[Collected data]
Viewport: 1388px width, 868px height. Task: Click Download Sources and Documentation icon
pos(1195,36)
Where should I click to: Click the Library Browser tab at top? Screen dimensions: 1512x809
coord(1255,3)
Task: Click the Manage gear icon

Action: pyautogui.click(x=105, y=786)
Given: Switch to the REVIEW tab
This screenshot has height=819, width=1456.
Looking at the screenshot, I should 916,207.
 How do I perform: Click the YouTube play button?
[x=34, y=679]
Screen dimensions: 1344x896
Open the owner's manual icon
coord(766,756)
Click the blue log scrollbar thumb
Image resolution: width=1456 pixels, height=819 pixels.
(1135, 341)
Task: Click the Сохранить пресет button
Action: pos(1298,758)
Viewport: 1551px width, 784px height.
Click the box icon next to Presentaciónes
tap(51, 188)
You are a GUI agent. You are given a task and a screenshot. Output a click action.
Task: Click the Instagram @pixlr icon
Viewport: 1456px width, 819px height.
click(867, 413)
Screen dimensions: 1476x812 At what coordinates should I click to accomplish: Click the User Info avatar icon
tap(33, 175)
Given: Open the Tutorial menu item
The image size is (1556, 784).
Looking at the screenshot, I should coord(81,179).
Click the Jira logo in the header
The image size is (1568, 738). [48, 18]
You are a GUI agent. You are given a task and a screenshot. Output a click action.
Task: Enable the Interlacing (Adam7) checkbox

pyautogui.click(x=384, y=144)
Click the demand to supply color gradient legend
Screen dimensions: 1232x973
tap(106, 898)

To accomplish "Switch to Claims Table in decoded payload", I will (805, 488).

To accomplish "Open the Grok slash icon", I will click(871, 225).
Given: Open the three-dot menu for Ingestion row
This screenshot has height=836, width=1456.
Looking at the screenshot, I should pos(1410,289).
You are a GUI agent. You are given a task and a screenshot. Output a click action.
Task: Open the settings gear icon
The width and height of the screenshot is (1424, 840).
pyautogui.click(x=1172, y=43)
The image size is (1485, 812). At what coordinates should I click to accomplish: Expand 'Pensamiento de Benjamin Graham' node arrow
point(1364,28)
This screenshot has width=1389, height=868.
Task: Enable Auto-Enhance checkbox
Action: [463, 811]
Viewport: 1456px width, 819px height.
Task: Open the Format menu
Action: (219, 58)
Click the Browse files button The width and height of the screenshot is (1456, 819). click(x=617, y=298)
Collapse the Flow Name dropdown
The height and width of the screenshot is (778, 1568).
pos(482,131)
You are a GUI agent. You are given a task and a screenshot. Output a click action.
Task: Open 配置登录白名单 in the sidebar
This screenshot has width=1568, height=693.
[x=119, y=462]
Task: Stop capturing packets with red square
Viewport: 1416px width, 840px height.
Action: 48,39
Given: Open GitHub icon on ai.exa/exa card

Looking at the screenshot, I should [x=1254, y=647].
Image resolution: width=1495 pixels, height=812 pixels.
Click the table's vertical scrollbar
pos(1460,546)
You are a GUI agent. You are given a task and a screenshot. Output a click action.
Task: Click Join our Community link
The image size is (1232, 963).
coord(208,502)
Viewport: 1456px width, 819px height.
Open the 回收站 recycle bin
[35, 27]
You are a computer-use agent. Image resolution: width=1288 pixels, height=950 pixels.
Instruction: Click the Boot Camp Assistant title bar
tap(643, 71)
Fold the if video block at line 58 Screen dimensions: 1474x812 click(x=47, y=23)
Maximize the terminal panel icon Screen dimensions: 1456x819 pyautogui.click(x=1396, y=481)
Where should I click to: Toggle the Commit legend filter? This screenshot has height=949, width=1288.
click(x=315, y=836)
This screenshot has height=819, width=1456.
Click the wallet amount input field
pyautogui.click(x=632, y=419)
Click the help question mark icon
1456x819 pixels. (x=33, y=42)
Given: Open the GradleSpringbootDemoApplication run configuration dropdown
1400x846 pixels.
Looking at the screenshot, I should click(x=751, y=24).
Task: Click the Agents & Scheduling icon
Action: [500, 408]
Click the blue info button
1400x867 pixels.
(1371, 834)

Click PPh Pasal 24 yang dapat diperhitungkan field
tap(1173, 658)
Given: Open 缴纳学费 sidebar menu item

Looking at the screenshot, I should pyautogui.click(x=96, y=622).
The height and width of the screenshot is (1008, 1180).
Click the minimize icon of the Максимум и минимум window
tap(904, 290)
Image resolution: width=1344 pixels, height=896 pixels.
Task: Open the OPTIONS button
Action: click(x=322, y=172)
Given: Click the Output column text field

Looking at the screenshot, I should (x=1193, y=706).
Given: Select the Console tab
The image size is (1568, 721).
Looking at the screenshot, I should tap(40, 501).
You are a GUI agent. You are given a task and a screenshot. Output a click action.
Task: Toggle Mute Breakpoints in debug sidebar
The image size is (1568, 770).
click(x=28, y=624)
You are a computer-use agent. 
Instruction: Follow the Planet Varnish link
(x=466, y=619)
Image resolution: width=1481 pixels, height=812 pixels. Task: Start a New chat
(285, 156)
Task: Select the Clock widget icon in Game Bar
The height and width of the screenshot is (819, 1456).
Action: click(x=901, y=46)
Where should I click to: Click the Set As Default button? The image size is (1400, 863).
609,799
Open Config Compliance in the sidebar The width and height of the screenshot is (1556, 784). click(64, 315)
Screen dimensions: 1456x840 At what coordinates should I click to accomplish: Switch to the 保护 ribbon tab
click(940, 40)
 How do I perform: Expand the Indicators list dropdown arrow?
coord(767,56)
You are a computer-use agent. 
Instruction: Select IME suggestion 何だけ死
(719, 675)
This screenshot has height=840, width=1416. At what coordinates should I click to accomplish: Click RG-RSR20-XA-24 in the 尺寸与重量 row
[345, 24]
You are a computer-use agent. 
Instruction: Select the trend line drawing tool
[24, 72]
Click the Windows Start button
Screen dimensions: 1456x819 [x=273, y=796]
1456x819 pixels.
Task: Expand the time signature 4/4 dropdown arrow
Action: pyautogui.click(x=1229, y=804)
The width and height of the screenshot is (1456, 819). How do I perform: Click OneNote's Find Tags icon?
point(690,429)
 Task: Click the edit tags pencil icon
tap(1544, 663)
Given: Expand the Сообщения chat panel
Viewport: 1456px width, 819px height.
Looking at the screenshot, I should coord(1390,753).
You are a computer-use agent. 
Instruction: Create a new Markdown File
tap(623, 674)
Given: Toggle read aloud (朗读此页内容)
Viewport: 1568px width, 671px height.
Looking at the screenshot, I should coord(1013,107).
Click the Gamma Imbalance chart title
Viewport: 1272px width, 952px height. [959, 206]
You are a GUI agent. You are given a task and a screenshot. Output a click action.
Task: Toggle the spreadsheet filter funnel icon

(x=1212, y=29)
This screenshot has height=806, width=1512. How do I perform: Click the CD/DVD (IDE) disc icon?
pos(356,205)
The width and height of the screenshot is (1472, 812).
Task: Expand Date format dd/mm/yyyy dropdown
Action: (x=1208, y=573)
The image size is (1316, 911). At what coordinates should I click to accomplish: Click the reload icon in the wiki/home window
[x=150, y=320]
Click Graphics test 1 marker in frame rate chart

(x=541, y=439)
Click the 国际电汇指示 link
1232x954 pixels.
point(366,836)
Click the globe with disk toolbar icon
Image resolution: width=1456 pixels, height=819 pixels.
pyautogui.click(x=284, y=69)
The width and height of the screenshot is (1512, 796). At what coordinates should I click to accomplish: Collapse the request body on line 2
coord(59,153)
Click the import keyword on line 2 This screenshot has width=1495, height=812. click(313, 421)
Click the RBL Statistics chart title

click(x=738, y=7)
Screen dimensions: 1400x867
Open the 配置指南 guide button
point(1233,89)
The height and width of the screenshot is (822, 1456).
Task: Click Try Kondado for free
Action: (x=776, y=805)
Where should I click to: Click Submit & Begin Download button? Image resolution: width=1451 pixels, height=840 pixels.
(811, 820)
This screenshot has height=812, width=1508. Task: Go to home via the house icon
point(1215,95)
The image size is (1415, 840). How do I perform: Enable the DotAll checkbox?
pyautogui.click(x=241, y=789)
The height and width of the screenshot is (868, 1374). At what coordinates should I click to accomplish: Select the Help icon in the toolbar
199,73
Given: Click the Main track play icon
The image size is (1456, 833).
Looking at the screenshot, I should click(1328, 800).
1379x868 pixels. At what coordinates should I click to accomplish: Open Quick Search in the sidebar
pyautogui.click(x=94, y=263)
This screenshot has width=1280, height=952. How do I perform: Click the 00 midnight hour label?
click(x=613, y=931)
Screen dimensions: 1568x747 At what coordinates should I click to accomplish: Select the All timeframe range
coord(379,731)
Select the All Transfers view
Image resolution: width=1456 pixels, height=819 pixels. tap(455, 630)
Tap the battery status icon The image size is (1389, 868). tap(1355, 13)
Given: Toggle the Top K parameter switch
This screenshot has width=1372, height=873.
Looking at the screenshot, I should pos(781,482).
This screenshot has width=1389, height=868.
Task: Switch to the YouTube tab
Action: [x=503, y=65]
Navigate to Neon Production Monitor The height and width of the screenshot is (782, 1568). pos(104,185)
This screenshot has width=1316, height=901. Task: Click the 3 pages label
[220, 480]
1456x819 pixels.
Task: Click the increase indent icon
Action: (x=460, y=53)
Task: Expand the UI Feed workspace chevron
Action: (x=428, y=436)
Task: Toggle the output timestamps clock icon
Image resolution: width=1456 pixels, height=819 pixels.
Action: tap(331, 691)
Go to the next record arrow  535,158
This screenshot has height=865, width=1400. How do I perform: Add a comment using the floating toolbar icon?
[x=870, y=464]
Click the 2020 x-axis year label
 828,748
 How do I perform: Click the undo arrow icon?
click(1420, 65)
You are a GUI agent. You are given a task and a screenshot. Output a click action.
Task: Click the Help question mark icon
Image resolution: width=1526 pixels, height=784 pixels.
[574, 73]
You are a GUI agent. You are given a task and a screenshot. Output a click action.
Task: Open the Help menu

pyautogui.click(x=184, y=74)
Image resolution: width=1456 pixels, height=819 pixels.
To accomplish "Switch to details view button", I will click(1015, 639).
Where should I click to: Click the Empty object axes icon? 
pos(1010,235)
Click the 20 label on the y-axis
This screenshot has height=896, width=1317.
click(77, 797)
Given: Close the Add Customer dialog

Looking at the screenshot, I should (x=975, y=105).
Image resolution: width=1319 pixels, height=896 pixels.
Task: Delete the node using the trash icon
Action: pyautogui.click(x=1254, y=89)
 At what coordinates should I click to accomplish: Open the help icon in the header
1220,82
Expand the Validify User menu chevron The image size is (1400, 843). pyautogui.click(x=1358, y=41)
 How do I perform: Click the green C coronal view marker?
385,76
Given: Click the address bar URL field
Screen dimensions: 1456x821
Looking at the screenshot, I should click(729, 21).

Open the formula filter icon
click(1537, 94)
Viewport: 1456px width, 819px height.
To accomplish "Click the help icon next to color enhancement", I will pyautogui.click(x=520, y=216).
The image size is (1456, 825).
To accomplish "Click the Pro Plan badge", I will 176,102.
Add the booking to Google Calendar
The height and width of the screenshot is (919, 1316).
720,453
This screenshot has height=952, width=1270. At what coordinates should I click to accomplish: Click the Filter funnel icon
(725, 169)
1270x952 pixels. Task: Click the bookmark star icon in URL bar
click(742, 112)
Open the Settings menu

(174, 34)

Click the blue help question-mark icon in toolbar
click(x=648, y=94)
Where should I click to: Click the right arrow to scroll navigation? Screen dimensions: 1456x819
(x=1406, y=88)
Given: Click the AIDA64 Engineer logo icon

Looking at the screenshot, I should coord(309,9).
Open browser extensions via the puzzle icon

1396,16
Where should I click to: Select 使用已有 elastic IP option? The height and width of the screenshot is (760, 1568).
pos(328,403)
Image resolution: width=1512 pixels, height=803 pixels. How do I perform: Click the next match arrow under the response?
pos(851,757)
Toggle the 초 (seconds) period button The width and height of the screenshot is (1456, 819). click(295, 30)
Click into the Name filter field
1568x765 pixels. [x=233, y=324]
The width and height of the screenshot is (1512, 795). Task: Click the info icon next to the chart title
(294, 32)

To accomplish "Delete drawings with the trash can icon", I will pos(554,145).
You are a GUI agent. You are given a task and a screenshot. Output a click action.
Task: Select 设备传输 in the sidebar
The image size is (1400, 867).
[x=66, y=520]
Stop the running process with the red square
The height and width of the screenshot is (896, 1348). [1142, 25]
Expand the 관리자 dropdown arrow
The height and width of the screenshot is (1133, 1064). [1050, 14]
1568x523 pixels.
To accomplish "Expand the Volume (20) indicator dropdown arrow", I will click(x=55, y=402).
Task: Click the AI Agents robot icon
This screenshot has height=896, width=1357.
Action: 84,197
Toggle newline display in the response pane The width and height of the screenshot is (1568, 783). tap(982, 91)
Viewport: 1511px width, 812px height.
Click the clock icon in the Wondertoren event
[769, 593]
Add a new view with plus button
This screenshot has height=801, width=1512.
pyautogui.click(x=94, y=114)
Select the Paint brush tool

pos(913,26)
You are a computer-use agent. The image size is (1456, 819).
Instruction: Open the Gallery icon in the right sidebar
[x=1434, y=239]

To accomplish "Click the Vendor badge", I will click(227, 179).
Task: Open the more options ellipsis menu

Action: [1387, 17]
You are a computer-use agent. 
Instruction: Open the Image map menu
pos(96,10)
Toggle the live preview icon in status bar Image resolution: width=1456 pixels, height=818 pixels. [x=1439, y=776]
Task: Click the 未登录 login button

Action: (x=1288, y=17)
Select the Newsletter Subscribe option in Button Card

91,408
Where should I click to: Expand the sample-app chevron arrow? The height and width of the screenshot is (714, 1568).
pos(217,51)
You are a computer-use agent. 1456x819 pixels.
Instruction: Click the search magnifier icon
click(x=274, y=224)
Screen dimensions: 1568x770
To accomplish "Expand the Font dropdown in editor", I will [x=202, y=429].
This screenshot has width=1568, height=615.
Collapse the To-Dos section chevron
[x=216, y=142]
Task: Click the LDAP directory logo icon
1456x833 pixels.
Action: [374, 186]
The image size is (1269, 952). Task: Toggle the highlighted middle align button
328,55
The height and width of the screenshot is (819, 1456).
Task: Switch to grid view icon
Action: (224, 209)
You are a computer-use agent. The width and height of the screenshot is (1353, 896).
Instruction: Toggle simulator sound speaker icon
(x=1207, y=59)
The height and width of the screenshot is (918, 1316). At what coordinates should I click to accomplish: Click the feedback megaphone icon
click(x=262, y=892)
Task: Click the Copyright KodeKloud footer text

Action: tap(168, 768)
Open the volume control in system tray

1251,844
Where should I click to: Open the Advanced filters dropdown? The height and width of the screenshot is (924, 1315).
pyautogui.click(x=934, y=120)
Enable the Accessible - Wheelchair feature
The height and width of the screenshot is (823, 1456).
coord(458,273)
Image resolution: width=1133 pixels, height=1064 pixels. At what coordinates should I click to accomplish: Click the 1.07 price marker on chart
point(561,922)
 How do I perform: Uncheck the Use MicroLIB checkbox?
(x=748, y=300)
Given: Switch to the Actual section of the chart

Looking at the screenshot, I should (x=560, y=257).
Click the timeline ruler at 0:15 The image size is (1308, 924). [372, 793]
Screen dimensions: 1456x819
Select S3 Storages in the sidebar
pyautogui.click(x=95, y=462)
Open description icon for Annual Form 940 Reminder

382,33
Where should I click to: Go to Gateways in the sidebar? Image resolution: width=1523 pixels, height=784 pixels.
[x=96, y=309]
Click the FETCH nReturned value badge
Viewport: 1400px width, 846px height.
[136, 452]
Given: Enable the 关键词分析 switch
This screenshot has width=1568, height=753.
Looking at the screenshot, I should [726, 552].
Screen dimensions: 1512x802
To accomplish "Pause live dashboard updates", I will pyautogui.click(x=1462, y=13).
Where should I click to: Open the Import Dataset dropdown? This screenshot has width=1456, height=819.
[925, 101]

— Work to be completed —
After locating the line holding "This screenshot has height=840, width=1416." above, output exactly that line and every line after it through the line holding "Click the 国际电汇指示 link". Include nothing else.

— Solution below —
This screenshot has height=840, width=1416. At what coordinates should I click to accomplish: Click RG-RSR20-XA-24 in the 尺寸与重量 row
[345, 24]
You are a computer-use agent. 
Instruction: Select the trend line drawing tool
[24, 72]
Click the Windows Start button
Screen dimensions: 1456x819 [x=273, y=796]
1456x819 pixels.
Task: Expand the time signature 4/4 dropdown arrow
Action: pyautogui.click(x=1229, y=804)
The width and height of the screenshot is (1456, 819). How do I perform: Click OneNote's Find Tags icon?
point(690,429)
 Task: Click the edit tags pencil icon
tap(1544, 663)
Given: Expand the Сообщения chat panel
Viewport: 1456px width, 819px height.
Looking at the screenshot, I should coord(1390,753).
You are a computer-use agent. 
Instruction: Create a new Markdown File
tap(623, 674)
Given: Toggle read aloud (朗读此页内容)
Viewport: 1568px width, 671px height.
Looking at the screenshot, I should coord(1013,107).
Click the Gamma Imbalance chart title
Viewport: 1272px width, 952px height. [959, 206]
You are a GUI agent. You are given a task and a screenshot. Output a click action.
Task: Toggle the spreadsheet filter funnel icon

(x=1212, y=29)
This screenshot has height=806, width=1512. How do I perform: Click the CD/DVD (IDE) disc icon?
pos(356,205)
The width and height of the screenshot is (1472, 812).
Task: Expand Date format dd/mm/yyyy dropdown
Action: (x=1208, y=573)
The image size is (1316, 911). At what coordinates should I click to accomplish: Click the reload icon in the wiki/home window
[x=150, y=320]
Click Graphics test 1 marker in frame rate chart

(x=541, y=439)
Click the 国际电汇指示 link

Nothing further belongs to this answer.